**EXERCISE MATERIALS:**

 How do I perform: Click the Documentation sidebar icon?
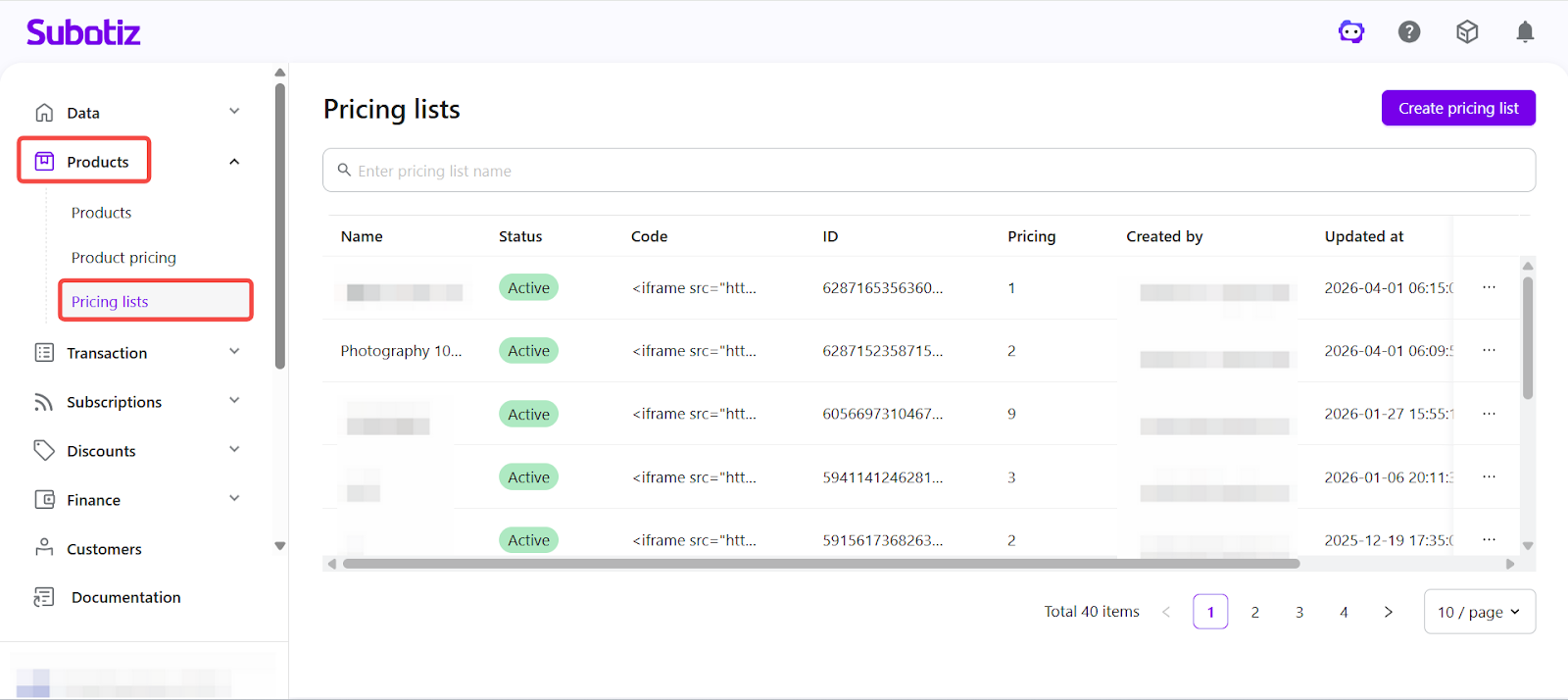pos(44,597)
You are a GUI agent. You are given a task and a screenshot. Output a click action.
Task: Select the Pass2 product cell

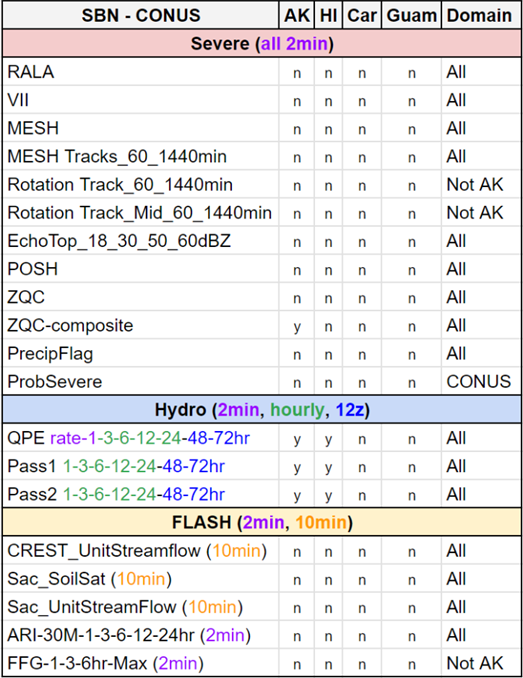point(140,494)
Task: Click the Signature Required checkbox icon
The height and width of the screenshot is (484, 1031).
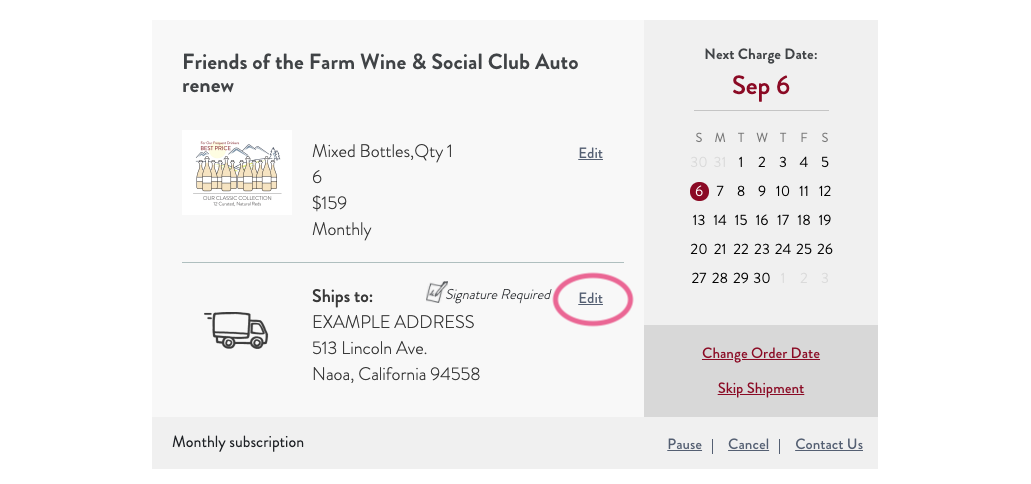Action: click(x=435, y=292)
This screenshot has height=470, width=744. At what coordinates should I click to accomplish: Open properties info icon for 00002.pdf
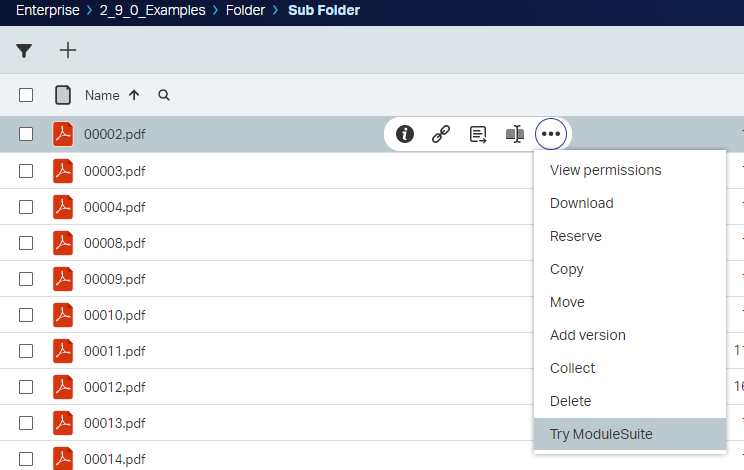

**WHAT THIS TASK INVOLVES:**
Only the pictures are to be excluded; all other parts of the records above are to be given exactly.

**TASK RESULT:**
 How do I perform: Click the Documentation sidebar icon?
pos(44,597)
You are a GUI agent. You are given a task and a screenshot. Output a click action.
Task: Select the Pass2 product cell

point(140,494)
Task: Click the Signature Required checkbox icon
The height and width of the screenshot is (484, 1031).
Action: click(x=435, y=292)
This screenshot has height=470, width=744. At what coordinates should I click to accomplish: Open properties info icon for 00002.pdf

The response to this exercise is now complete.